- SOURCE MATERIAL
>>>

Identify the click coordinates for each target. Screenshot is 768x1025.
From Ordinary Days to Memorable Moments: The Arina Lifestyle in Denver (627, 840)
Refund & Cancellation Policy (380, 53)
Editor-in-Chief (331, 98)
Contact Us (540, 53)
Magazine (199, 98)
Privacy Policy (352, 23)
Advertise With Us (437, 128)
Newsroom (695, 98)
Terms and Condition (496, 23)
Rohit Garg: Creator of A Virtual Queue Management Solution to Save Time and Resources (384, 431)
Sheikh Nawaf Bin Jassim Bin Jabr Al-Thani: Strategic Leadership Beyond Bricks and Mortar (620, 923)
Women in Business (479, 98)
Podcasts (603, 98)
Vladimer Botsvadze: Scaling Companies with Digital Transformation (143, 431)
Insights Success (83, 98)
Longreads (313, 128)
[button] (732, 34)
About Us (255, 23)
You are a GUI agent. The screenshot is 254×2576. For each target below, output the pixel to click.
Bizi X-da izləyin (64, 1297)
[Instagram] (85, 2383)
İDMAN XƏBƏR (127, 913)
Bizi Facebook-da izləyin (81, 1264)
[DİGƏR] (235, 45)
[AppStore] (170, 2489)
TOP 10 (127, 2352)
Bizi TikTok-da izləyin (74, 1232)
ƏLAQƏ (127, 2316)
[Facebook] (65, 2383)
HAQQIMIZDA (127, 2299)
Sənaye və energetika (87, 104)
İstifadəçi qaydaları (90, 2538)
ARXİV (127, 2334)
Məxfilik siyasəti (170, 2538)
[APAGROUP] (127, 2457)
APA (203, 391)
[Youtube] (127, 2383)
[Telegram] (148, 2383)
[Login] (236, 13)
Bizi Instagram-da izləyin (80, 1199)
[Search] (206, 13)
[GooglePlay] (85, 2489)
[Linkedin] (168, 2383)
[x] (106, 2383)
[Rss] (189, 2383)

<<<

- WHAT IS REQUIRED
Look above for the line that contains "Insights Success (83, 98)". That line and every line after it through the end of the data must be written out exactly, with nothing else.

- OUTPUT
Insights Success (83, 98)
Longreads (313, 128)
[button] (732, 34)
About Us (255, 23)
You are a GUI agent. The screenshot is 254×2576. For each target below, output the pixel to click.
Bizi X-da izləyin (64, 1297)
[Instagram] (85, 2383)
İDMAN XƏBƏR (127, 913)
Bizi Facebook-da izləyin (81, 1264)
[DİGƏR] (235, 45)
[AppStore] (170, 2489)
TOP 10 (127, 2352)
Bizi TikTok-da izləyin (74, 1232)
ƏLAQƏ (127, 2316)
[Facebook] (65, 2383)
HAQQIMIZDA (127, 2299)
Sənaye və energetika (87, 104)
İstifadəçi qaydaları (90, 2538)
ARXİV (127, 2334)
Məxfilik siyasəti (170, 2538)
[APAGROUP] (127, 2457)
APA (203, 391)
[Youtube] (127, 2383)
[Telegram] (148, 2383)
[Login] (236, 13)
Bizi Instagram-da izləyin (80, 1199)
[Search] (206, 13)
[GooglePlay] (85, 2489)
[Linkedin] (168, 2383)
[x] (106, 2383)
[Rss] (189, 2383)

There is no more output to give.